(Stored data entries)
══════════

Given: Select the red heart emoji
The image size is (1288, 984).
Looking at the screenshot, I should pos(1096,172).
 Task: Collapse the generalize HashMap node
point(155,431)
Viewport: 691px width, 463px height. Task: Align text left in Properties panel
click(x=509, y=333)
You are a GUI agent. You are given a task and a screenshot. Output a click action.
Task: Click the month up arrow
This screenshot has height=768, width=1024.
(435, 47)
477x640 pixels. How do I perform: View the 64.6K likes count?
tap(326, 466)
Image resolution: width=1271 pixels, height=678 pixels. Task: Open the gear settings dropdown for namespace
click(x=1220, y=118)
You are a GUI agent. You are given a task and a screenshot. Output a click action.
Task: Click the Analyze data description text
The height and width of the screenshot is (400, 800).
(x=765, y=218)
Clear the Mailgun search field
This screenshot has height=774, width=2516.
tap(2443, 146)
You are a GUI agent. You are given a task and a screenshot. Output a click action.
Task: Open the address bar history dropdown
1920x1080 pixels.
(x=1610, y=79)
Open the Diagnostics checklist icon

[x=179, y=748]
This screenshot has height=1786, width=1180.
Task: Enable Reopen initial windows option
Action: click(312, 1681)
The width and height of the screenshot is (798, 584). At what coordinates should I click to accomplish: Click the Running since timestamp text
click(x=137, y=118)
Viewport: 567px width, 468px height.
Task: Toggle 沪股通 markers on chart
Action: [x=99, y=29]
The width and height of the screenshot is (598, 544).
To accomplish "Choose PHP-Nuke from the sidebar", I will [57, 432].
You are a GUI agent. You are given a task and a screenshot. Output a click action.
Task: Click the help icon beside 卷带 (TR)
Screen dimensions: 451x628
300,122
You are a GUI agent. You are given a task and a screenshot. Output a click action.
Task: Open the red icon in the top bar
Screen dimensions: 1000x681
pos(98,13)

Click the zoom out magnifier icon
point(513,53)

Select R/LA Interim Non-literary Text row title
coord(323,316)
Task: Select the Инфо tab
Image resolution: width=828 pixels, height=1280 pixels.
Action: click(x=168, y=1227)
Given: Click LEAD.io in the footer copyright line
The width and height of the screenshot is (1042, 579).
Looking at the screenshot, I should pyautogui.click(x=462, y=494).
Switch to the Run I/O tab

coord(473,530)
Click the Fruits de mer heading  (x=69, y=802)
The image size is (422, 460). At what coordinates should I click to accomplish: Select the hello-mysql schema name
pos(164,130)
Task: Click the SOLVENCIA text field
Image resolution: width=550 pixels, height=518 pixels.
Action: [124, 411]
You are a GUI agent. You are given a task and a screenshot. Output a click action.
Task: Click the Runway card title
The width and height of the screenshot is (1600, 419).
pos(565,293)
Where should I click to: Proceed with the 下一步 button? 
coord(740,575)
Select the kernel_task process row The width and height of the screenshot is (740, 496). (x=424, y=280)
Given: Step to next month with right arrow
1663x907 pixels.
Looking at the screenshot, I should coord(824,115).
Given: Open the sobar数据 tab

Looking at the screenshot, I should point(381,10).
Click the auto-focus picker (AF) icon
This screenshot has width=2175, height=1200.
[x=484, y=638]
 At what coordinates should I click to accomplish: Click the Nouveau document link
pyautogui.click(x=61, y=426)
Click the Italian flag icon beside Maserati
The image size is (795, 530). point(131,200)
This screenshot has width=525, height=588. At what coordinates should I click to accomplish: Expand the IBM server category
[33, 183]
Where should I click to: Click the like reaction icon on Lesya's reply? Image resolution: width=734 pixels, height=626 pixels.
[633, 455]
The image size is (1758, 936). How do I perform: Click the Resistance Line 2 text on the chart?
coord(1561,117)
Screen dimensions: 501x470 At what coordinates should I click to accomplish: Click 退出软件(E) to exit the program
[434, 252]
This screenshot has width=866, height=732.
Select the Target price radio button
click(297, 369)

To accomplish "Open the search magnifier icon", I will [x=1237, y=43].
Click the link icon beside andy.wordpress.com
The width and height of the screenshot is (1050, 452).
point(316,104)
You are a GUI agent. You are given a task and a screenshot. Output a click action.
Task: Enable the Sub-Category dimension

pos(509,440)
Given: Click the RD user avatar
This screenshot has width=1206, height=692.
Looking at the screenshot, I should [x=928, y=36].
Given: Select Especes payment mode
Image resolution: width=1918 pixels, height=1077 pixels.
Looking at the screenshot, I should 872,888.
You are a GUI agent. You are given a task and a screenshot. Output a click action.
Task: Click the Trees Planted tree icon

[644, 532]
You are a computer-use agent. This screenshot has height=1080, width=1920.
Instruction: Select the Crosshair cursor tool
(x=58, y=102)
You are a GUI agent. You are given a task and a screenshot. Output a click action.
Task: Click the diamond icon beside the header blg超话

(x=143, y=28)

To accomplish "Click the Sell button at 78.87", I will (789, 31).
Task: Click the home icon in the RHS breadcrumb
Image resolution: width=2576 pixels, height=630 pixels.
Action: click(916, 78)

══════════

* What to work on *
Could you print, character for character, the lines starting at the one that contains "Task: Click the home" and running through the last line above?

* Exercise answer *
Task: Click the home icon in the RHS breadcrumb
Image resolution: width=2576 pixels, height=630 pixels.
Action: click(916, 78)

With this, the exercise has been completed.